Infine la precondizione che per me è assolutamente necessaria: la valutazione. La valutazione è un elemento imprescindibile se si vuole introdurre una responsabilità diretta da parte delle scuole nel reclutamento. Inoltre, un’effettiva autonomia degli istituti scolastici implica la necessità da parte dello Stato di effettuare un periodico monitoraggio dei risultati, sia nell’ottica di garantire ai cittadini che le singole istituzioni adempiano efficacemente alla funzione cui sono preposte, sia per identificare eventuali criticità sulle quali intervenire o esempi di buone pratiche da premiare, valorizzare e “modellizzare”. Giova a questo proposito richiamare il documento INVALSI del dicembre 2008 a firma Checchi, Ichino e Vittadini, che afferma: «La valutazione delle scuole [deve] fondarsi principalmente su una misurazione dell’apprendimento degli studenti che tenga conto delle condizioni di partenza e di contesto in cui gli studenti vivono e le scuole operano (valutazione definita tecnicamente come misurazione del “valore aggiunto” delle conoscenze). […] Il primo pilastro della nostra proposta è quindi costituito da un sistema standardizzato di valutazione di questi apprendimenti, che consenta di integrare la valutazione formativa quotidianamente effettuata dagli insegnanti nelle loro classi con un punto di riferimento esterno capace di garantire la comparabilità trasversale dei risultati conseguiti e conseguibili».

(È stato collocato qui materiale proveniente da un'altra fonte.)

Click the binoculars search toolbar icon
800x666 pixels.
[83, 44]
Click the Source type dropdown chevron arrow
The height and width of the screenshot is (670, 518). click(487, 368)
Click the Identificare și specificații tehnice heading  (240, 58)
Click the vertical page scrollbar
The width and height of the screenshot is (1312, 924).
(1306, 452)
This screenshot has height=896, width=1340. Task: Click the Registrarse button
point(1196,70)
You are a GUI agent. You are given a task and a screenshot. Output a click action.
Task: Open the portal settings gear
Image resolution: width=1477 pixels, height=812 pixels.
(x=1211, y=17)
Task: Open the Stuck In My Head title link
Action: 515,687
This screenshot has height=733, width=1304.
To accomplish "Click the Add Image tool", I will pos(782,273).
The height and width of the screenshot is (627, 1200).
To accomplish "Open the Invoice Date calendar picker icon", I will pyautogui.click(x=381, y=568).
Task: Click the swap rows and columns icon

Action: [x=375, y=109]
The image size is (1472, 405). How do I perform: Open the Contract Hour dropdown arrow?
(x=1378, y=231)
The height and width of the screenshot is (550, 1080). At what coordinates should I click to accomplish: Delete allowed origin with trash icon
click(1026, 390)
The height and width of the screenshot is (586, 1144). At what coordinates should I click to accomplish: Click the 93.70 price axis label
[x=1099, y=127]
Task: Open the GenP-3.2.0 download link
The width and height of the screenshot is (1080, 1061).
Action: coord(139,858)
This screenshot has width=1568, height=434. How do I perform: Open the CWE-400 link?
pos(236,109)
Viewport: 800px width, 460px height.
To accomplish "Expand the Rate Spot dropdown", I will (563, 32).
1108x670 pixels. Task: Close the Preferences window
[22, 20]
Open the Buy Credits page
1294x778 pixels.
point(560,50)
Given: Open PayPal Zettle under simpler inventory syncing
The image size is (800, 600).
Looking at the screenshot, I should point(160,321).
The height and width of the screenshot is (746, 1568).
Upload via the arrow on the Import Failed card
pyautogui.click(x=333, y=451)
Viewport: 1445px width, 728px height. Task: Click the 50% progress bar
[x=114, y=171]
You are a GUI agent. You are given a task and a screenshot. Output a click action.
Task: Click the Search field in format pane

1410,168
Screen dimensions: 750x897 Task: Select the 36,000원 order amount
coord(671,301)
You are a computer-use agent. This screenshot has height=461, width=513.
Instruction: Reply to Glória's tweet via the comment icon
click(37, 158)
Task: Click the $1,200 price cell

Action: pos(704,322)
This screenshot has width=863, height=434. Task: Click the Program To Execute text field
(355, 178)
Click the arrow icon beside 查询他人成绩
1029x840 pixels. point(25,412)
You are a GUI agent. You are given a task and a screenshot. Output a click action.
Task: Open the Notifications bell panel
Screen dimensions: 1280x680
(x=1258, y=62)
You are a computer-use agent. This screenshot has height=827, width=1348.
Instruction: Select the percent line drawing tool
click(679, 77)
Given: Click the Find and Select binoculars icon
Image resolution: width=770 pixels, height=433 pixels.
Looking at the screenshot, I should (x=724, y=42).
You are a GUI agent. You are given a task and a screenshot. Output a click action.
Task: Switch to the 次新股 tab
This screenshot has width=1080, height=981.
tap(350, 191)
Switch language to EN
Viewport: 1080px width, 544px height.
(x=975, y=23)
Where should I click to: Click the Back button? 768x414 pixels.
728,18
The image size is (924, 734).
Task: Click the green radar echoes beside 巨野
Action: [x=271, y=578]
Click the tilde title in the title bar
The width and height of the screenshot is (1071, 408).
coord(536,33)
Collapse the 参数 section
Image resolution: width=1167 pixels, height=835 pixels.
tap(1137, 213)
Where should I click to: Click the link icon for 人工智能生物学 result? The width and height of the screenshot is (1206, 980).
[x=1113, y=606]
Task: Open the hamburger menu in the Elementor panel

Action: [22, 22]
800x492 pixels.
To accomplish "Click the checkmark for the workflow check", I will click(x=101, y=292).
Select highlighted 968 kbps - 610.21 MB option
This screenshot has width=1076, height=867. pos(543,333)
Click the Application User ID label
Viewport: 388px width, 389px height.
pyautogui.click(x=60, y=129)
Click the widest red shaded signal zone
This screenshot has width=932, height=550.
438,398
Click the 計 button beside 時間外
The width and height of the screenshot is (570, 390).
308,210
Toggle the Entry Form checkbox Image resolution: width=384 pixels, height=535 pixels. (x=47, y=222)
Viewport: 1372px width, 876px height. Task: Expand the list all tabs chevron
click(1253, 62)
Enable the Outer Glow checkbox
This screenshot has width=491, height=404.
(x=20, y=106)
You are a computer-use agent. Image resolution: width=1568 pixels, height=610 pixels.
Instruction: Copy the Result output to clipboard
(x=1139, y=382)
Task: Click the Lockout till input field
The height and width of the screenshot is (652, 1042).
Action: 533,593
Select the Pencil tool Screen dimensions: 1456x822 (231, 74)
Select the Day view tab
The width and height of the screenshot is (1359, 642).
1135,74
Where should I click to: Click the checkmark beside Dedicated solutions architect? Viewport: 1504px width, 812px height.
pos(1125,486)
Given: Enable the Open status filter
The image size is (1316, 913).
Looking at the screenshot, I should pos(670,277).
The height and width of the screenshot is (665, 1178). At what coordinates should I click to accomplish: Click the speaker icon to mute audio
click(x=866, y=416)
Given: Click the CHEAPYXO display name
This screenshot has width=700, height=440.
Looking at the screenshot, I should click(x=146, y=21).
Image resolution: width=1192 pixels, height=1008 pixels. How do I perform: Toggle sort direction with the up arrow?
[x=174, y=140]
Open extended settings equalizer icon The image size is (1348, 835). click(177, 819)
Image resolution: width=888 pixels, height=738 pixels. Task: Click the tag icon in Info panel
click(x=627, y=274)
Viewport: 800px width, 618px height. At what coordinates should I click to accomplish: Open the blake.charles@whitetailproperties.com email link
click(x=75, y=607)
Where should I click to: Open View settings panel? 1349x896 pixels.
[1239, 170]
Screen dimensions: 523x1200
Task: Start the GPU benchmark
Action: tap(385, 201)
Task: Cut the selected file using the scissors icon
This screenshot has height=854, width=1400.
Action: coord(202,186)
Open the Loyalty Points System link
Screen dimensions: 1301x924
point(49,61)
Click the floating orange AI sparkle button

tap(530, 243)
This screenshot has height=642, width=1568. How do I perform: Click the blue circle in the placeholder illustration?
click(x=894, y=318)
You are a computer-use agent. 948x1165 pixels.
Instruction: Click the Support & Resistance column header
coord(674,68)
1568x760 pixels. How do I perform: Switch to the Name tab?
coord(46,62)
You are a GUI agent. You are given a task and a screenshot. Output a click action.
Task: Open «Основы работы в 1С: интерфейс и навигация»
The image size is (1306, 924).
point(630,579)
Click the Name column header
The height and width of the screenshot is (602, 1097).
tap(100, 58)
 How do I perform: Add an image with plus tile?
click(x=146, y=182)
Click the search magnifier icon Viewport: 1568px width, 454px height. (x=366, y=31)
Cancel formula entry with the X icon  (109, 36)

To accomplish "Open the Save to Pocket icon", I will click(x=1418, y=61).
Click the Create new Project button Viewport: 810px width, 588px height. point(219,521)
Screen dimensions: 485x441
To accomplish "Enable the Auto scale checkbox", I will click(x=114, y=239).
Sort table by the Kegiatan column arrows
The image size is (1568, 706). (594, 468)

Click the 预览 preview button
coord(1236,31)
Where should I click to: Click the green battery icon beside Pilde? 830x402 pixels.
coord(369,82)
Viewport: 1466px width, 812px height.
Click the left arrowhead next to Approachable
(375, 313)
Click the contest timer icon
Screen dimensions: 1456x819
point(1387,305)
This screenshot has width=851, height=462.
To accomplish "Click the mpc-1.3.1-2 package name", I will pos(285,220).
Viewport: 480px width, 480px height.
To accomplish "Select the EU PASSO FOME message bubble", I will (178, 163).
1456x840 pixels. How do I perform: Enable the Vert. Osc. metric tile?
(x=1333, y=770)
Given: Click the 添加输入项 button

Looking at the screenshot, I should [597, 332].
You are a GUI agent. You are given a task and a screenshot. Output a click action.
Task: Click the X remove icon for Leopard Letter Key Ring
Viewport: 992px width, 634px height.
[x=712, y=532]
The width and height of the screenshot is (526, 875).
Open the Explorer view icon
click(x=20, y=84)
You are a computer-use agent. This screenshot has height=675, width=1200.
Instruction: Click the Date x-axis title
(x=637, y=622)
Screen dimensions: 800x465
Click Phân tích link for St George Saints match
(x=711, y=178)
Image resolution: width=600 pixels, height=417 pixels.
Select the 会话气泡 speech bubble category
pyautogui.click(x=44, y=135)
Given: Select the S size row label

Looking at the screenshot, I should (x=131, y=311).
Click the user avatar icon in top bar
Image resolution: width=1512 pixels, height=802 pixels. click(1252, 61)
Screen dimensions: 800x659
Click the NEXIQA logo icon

Discutiamo dunque della fattibilità di un modello di reclutamento alternativo a quello delle graduatorie anche perchè un professionista (e il docente è un professionista) va reclutato come si reclutano i professionisti e non come un qualunque altro dipendente pubblico. Una sola preghiera: l’argomento dei possibili abusi risparmiatecelo. Mica per altro: è capzioso. Se il problema sono i possibili abusi non ci sono metodi infallibili: l’unica strada è far rispettare le regole che ci diamo, qualunque esse siano.